== EXERCISE INSTRUCTIONS ==
Check each line of the material, and show the ones that include the word "computer".

== DATA EXTRACT ==
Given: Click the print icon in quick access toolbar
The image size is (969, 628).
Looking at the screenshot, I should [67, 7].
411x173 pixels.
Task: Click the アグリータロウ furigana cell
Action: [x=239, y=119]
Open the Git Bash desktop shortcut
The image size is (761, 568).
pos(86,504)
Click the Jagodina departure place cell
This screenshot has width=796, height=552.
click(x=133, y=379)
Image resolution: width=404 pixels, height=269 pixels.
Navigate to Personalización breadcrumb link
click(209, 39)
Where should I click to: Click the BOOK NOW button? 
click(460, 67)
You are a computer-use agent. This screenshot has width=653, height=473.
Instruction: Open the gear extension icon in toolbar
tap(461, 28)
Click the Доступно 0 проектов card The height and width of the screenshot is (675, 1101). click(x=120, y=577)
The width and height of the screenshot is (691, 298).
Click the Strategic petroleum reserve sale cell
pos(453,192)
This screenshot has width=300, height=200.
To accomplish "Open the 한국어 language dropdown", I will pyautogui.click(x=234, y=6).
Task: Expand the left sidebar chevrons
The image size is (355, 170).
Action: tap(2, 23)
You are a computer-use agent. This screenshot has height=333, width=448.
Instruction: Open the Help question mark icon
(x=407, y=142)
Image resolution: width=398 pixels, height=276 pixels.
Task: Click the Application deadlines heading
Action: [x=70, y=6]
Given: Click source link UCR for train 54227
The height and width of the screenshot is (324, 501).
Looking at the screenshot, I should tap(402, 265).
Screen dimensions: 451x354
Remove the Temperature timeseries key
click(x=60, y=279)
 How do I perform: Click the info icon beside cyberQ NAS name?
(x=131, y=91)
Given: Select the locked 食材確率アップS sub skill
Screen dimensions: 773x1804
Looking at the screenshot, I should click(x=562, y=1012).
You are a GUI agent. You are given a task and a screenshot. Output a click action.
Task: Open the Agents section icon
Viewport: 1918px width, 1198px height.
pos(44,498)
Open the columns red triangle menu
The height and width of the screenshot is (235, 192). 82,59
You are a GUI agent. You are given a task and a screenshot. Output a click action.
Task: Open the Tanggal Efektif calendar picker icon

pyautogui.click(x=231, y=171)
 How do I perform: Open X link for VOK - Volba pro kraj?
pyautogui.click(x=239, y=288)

== EXERCISE RESPONSE ==
You are a computer-use agent. This screenshot has width=653, height=473.
You are a computer-use agent. This screenshot has height=333, width=448.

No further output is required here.